L’appétence des Français pour la fibre n’a jamais été aussi forte. Celle-ci s’explique par la disponibilité de cette technologie, déployée tambour battant par les opérateurs. Mais aussi par la crise sanitaire, qui a poussé de nombreux foyers à se doter d’une connexion Internet plus performante.C'est un fait : aujourd'hui la fibre n'a jamais autant séduit les Français. Trimestre après trimestre, ils sont à chaque fois plus nombreux à se tourner vers cette technologie qui permet d'accéder à un Internet ultra-rapide. Les derniers chiffres de l'Arcep, le régulateur des télécoms, en témoignent. A la fin du premier trimestre 2020, plus de la moitié des foyers français, c'est-à-dire 15,7 millions, disposaient d'un accès Internet fixe à très haut débit. Et leur choix s'est largement porté vers la fibre, qui totalise 11,4 millions de clients, contre 7,7 millions seulement un an auparavant ! Tel un phénomène de vases communicants, les abonnés ADSL, eux, sont en chute libre : ils sont certes encore 14,5 millions, mais c'est près de 3 millions de moins qu'il y a un an.
Comment expliquer cet engouement ? D'abord par la disponibilité de cette technologie. Le plan France Très haut débit, qui vise à apporter un Internet ultra-rapide, essentiellement via la fibre, à tous les Français à l'horizon 2022, porte ses fruits. C'est dans ce cadre que les Orange, SFR, Bouygues Telecom et Free déploient cette technologie tambour battant. Toujours selon l'Arcep, 25,6 millions de locaux et habitations étaient éligibles à la fibre à la fin du premier trimestre. C'est 6,1 millions de plus qu'il y a un an. Alors bien sûr, le raccordement de quelques millions de foyers, situés dans des territoires isolés ou difficiles d'accès, pose encore problème. Et il est encore trop tôt pour dire que ce que le « plus grand chantier de France » constitue un succès. Mais on n'en est, tout de même, pas très loin.

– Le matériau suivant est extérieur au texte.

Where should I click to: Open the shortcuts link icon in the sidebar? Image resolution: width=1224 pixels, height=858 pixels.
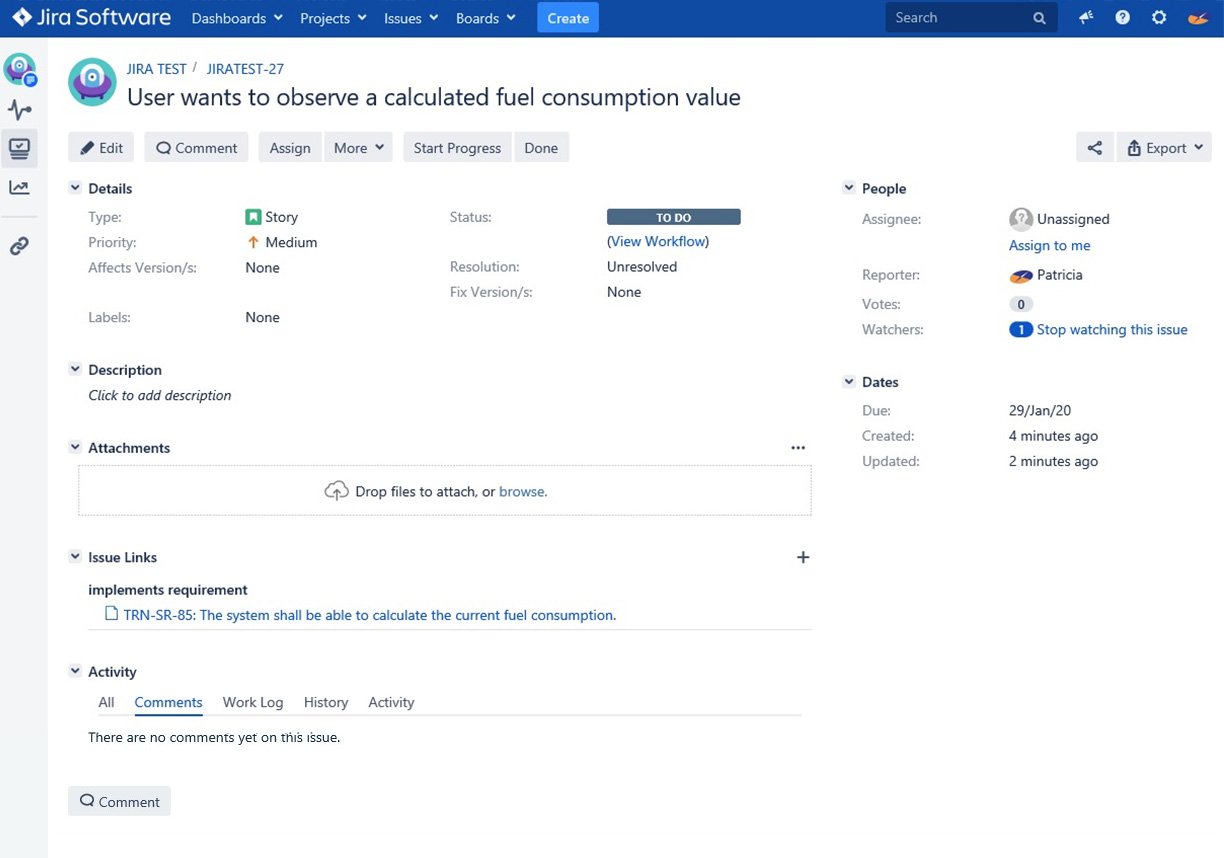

Besoin d'une connexion plus puissante
En parallèle, la Covid-19 a constitué un catalyseur des abonnements à la fibre. Cantonnés chez eux, souvent en famille, de nombreux foyers ont éprouvé le besoin d'une connexion plus puissante. C'est le constat du « baromètre du numérique », récemment réalisé par le Centre de recherche pour l'étude et l'observation des conditions de vie (Credoc), sur demande de l'Arcep.